"As of this moment, this building, the car, everything on this compound belongs to the government." These were the words of the hooded Marxist government official and his armed accomplices as they barged into the Meserete Kristos Church guest house on a Sunday evening in January, 1982.
I was serving with EMM as manager of the guest house in Addis Ababa, Ethiopia, at the time. The Marxist government was determined to get rid of religion. Six church leaders were taken off to prison and all church buildings and properties were confiscated. In the following years, the church would thrive underground. All-night prayers and constant prayer, prepared God's people for these days. Prayer would continue to sustain us.
I was encouraged, through messages sent secretly by church elders, to remain on after the church closings. Amidst the chaos, confusion, and uncertainty around us in the years that followed, there was an unusual sense of peace and strength within. Everything was out of control but through unconditional trust in God, I learned that He could handle my "everything." During the days of detainment that followed afterwards in my home, I knew that my God was "enough."
Besides working in the guest house, I had also been teaching English as a second language at the church school up the street. This school now belonged to the Marxist government. All my life I had been taught Jesus' way of peace and His teachings to love one's enemy. What better way to live that than to continue teaching in the now-Marxist school that had been confiscated from the church. Amazingly, this was permitted! In the midst of severe restrictions against openly sharing the good news, God's light and love brought many secret seekers wanting to learn of God within.
After 22 years of feeling at home in Ethiopia and having special bonds with brothers and sisters there, I returned to the U.S. This culture seemed so gray and wishy-washy. Materialism and individualism hit me in the face and in my heart. Everything here seemed controlled by human reasoning and efforts. Physical safety and health seemed to be pursued with deep passion. I was now a foreigner in my homeland. After some time of struggle, Deuteronomy 33:27 again jumped out at me: "The Eternal God is your dwelling place." All other kinds of locations and homes become secondary in the face of that truth.

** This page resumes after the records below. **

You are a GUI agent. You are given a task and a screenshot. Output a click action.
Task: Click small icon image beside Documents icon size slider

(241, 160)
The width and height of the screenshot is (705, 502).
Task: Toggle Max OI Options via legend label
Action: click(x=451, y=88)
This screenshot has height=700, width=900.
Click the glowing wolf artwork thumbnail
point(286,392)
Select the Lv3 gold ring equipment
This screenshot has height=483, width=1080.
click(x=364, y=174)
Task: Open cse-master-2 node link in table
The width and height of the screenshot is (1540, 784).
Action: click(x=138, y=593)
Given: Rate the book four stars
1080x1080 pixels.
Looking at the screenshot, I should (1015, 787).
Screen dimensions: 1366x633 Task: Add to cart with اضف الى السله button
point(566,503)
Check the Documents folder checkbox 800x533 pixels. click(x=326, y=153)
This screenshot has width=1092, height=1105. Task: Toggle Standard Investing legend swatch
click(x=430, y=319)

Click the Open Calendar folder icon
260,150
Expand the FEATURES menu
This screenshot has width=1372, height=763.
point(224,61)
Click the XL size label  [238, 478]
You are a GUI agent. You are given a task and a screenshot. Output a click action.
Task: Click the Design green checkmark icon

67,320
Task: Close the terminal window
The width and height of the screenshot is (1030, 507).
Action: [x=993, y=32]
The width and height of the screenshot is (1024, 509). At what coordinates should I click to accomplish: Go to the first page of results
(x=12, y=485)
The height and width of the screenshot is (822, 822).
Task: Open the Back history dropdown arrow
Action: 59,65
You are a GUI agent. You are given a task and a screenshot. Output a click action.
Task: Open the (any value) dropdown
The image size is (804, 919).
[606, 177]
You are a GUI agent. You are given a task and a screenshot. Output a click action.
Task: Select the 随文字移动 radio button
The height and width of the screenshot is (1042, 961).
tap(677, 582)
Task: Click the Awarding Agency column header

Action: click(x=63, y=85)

Today, many years later, I enjoy my little apartment and life at Landis Homes Retirement Community. I chose my home here because of macular degeneration (gradual loss of eyesight). Hearing aids have also become my constant companions. How grateful I am to continue to be involved in mission. Some of the ways I serve are as a Stephen Minister at my church, a chaplain volunteer, and as a Children's Learning Center assistant on this campus. I also minister through listening to a friend down the hall, or escorting a resident via wheelchair to a program.
May I never lose sight of the soul lessons learned in Ethiopia, in the U.S., and in every place my life's path will yet lead me. This season invites me to be "in God" more than "doing for God." Soul sightings become deeper and clearer as I learn to see and hear with my heart. Twenty-twenty vision is not a prerequisite for that!
Arlene Kreider served with EMM from 1967 - 1989 in Ethiopia with one sabbatical year at Eastern Mennonite Seminary in 1977 - 1978. After she returned to the U.S., Arlene worked part-time in EMM's Church Relations Department from 1989 - 1991. She lives in Landis Homes Retirement Community where she continues to serve.